Project Management (from the directory containing docker-compose.yml)

---

docker-compose up
# Build, (re)create, start, and attach to containers for a service.

docker-compose up -d
# Run containers in detached mode (in the background).

docker-compose up --build -d
# Build images before starting containers and detached mode.

docker-compose down
# Stop and remove containers, networks, images, and volumes.

docker-compose down --volumes
# Also remove named volumes declared in the volumes section of the Compose file.

docker-compose start [service_name...]
# Start existing containers for a service.

docker-compose stop [service_name...]
# Stop running containers for a service without removing them.

docker-compose restart [service_name...]
# Restart containers for a service.

docker-compose ps
# List containers for a service.

docker-compose logs [service_name...]
# View output from containers.

docker-compose logs -f
# Follow log output.

docker-compose build [service_name...]
# Build or rebuild services.

docker-compose pull [service_name...]
# Pull service images.

docker-compose exec <service_name> <command>
# Execute a command in a running container.

docker-compose run <service_name> <command>
# Run a one-off command on a service (starts a new container).

Example docker-compose.yml Structure

version: '3.8' # Specify the Compose file format version

services:
  web: # Service name
    build: . # Build the image from the current directory (where Dockerfile is)
    ports:
      - "80:80" # Map host port 80 to container port 80
    volumes:
      - ./app:/app # Mount the local 'app' directory into the container's '/app'
    depends_on: # Define dependencies between services
      - db
    environment: # Set environment variables
      DATABASE_URL: "mysql://user:password@db:3306/mydb"

  db: # Another service
    image: mysql:8.0 # Use a pre-built MySQL image from Docker Hub
    environment:
      MYSQL_ROOT_PASSWORD: mysecretpassword
      MYSQL_DATABASE: mydb
    volumes:
      - db_data:/var/lib/mysql # Persist database data to a named volume

volumes:
  db_data: # Define the named volume

Final Thoughts

Docker has fundamentally changed how we approach application development and deployment.

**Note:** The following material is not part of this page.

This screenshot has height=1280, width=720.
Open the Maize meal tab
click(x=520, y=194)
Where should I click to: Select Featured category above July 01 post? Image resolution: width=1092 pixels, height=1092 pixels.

Here are the key takeaways from this blog post:

• Consistency and Portability: Docker solves the “works on my machine” problem by providing consistent, isolated environments for applications, ensuring they run uniformly across different stages of the development lifecycle.
• Efficiency and Speed: Containers are lightweight and start quickly, leading to more efficient resource utilization and faster development/deployment cycles compared to traditional virtual machines.
• Simplified Management: Docker streamlines the packaging, distribution, and running of applications.
• Orchestration with Docker Compose: For multi-container applications, Docker Compose simplifies the definition and management of all services, allowing you to spin up complex environments with a single command.
• Continuous Improvement: The Docker ecosystem is constantly evolving. Staying updated with the latest versions, tools, and best practices is essential for maximizing its benefits.

By understanding these core concepts and leveraging both Docker and Docker Compose, you can build, ship, and run your applications with greater efficiency, consistency, and confidence.